McGrath, C. P. J.
The plaintiff’s complaint alleges that the defendants mortgaged certain properties to the plaintiff on January 21st, 3929; that there was a default and the property was sold on June 21st, 1933, under foreclosure. Suit is for a deficiency and the complaint recites that on October 20th, 1933, a notice of the proposed suit was properly filed and that the suit was commenced within six months of the date of the sale.
Defendants move to strike out the complaint on the ground that suit was not commenced within three months of the date of sale, as provided in chapter 82 of the laws of 1933. The plaintiff contends that the laws of 1933, chapter 82, changing the period of limitations from six months to three months is unconstitutional and that the suit is governed by the prior statute of 1881, giving the plaintiff six months in which to sue.

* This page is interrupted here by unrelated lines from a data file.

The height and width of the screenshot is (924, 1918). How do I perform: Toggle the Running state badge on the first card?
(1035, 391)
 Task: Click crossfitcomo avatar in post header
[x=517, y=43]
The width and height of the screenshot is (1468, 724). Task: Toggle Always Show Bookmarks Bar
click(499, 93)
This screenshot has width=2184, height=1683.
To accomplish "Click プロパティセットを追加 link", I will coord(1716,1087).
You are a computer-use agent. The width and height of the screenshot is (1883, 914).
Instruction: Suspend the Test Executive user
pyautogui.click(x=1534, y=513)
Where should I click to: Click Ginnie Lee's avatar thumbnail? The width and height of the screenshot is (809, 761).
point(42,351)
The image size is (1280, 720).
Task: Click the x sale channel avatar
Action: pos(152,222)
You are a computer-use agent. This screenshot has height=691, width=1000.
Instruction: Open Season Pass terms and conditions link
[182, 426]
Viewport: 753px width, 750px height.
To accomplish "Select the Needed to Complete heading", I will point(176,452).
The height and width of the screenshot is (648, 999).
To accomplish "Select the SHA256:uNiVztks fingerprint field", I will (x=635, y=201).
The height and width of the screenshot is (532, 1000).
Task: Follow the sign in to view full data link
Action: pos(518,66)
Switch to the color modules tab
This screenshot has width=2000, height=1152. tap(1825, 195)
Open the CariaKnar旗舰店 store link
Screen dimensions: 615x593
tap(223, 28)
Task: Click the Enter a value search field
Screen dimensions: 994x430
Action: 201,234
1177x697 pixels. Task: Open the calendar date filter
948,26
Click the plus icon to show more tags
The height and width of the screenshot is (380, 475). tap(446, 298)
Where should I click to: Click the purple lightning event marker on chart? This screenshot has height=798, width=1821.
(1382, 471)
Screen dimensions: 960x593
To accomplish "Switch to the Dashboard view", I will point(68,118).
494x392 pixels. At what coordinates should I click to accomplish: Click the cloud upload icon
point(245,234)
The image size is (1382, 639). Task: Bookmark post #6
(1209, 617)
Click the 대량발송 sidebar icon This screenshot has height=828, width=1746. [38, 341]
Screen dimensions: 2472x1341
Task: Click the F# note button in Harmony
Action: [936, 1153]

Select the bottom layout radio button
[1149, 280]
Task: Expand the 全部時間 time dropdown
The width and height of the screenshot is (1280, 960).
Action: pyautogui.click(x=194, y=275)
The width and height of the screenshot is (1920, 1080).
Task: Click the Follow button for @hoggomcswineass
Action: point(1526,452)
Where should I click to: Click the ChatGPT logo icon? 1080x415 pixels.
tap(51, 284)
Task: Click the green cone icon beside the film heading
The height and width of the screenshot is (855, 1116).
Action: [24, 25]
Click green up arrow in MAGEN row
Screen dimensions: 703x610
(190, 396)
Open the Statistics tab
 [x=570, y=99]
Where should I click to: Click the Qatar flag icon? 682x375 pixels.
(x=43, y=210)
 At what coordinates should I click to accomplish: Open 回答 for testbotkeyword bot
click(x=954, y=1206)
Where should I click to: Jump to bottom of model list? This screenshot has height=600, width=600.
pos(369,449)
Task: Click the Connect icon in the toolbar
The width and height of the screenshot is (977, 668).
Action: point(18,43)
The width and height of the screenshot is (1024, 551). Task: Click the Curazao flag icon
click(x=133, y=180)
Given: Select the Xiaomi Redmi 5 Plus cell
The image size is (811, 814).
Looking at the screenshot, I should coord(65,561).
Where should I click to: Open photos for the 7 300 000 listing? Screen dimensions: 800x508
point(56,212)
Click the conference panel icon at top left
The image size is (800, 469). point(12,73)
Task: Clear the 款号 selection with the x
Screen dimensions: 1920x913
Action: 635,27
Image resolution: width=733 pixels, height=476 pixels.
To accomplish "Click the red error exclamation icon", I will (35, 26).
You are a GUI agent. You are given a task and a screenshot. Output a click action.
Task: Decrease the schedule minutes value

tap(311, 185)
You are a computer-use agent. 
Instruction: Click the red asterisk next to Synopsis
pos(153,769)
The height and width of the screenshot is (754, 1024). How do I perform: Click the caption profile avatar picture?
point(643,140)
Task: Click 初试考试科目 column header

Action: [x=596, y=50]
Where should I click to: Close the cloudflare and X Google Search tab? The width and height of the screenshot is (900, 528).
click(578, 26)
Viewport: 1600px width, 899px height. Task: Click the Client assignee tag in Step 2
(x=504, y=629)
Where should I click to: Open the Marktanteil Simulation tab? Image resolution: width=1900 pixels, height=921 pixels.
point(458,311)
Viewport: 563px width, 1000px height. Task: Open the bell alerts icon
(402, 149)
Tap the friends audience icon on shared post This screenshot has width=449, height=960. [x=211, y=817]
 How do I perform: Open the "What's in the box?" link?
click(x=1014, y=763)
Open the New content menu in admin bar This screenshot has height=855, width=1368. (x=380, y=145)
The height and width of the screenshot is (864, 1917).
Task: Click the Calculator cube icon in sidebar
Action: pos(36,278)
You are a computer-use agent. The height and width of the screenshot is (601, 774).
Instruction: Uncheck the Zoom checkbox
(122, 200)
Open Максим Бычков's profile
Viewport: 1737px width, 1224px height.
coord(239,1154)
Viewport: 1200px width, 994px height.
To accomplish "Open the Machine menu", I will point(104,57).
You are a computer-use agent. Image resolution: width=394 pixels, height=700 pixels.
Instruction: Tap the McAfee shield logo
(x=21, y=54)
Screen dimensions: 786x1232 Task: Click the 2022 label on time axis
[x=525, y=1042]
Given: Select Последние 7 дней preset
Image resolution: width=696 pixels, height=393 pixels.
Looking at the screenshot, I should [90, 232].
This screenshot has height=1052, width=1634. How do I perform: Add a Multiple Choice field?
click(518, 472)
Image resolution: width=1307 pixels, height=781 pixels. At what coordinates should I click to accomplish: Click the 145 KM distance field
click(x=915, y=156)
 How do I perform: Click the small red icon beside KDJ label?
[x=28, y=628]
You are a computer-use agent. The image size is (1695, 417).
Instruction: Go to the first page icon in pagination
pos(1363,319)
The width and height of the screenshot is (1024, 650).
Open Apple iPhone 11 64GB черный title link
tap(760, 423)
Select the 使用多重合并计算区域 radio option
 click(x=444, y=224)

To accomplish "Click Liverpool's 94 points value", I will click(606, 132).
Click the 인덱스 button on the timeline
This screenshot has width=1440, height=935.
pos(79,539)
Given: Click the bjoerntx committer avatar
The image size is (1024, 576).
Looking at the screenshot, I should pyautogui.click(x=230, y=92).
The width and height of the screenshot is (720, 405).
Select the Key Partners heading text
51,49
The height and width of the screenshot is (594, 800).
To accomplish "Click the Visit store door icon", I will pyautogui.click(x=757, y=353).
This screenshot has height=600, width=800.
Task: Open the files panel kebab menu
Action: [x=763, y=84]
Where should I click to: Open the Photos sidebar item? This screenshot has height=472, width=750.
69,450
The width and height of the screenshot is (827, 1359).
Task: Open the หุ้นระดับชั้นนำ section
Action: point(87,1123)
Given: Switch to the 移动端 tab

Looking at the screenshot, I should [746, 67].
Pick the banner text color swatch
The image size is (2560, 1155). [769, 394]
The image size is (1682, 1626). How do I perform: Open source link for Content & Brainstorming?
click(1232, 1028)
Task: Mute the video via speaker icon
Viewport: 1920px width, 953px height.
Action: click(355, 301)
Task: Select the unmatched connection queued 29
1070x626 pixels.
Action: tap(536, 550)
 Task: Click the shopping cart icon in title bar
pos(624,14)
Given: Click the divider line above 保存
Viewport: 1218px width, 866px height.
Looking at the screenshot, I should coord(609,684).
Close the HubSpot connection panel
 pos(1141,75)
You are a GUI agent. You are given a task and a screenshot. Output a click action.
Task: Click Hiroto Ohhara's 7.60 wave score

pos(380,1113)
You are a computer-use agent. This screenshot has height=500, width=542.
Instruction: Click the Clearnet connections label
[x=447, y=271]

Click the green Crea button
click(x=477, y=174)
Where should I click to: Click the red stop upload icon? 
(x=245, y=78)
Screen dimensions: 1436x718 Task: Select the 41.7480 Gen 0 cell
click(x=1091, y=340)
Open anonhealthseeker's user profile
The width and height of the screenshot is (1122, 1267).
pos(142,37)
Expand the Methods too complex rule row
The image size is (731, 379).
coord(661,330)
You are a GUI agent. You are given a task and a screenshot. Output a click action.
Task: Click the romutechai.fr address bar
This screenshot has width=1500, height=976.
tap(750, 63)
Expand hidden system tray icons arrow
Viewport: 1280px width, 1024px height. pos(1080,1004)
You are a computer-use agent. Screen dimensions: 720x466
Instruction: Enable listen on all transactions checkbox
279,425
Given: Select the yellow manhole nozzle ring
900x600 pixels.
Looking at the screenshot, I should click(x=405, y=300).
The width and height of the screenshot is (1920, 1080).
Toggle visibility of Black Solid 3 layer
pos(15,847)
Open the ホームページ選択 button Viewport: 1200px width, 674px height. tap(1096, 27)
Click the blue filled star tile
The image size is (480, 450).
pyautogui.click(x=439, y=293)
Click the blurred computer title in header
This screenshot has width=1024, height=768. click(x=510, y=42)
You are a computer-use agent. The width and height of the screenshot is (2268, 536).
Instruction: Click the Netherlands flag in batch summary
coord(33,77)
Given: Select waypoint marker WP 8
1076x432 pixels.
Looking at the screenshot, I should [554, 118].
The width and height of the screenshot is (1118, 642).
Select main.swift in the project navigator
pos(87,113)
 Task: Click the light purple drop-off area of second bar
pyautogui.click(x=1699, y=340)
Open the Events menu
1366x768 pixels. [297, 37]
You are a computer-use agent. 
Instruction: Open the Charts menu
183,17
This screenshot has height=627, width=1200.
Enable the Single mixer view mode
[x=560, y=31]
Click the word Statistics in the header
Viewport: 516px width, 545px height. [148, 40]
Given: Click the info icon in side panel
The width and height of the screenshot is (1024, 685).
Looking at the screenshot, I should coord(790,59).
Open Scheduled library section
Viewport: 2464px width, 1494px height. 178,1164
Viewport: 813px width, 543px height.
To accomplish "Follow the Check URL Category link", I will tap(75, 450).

It is well settled that the obligation of a contract is not impaired by a law which changes the legal or equitable means for its enforcement existing at the time it was entered into, provided an adequate though perhaps not so convenient remedy is retained or substituted therefor. “Although a new remedy may be deemed less convenient than the old one, and may in some degree render the recovery of debts more tardy and difficult, yet it will not follow that the law is unconstitutional. Whatever belongs merely to the remedy may be altered according to the will of the state, provided the alteration does not impair the obligation of the contract.” Bronson v. Kinzie, 1 How. 311, 316. Thus in Wheeler v. Jackson, 137 U. S. 245, a statute shortening the period of limitation for bringing an action, but not reducing it to an unreasonably short period, was sustained; and in New Jersey our Court of Errors and Appeals has held that the legislature may pass statutes of limitations which shall apply to existing contracts, provided a reasonable time in which to bring suit is allowed. Barnaby v. The Bradley Currier Co., 60 N. J. L. 158; 37 Atl. Rep. 764; Wootton v. Pollock, 116 N. J. Eq. 490; 174 Atl. Rep. 497. In all such cases the question is one of reasonableness and as to that the legislature is primarily the judge; and in judging the reasonableness of the limitation the court must consider the circumstances and cannot overrule the judgment of the legislature unless a palpable error has been committed. Terry v. Anderson, 95 U. S. 632; 24 L. Ed. 365. In Wootton v. Pollock the court held the change not unreasonable as applied to a suit in equity; and nothing has been shown which would indicate that the change from six months to three months is unreasonable as applied to a suit at law; and the change therefore is not prohibited either by the United States constitution or the constitution of New Jersejr.
It is true that this law of 1933, chapter 82, relied upon by the defendant, has already been declared unconstitutional on another ground. In Vanderbilt v. Brunton Piano Co., 111 N. J. L. 596; 169 Atl. Rep. 177, some provisions of the act with reference market value have been declared unconstitutional; and the rule is that if the unconstitutional parts of the law are so connected and dependent upon the provisions regarding the three months period as to warrant the belief that the legislature intended them as a whole, they must stand or fall together. Morris v. Carter, 46 Id. 260. It is also true that in the more recent case of Fruzynski v. Jablonski, 117 N. J. Eq. 117; 175 Atl. Rep. 112, our Court of Errors and Appeals reiterates that the right to recover the amount of a deficiency cannot be impaired.
However, as pointed out in Wootton v. Pollock, supra, the act of 1933 appears to be nothing more than a restatement of the steps necessary for instituting suit for deficiency judgments (as these steps had already been provided in various previous acts) and in addition a reduction of the time within which such suit could be brought as well as provisions for a reduction in the amount for which judgment could be entered. There seems to be no connection between the reduction of the limitation to three months and the unconstitutional parts as to fair market value which were condemned in Vanderbilt v. Brunton Piano Co., supra, and therefore, no reason exists why the intent of the legislature to reduce the term should not be upheld even though other unconnected parts of the statute have been held to be u nconstitutional.
The motion to strike out the complaint is therefore granted.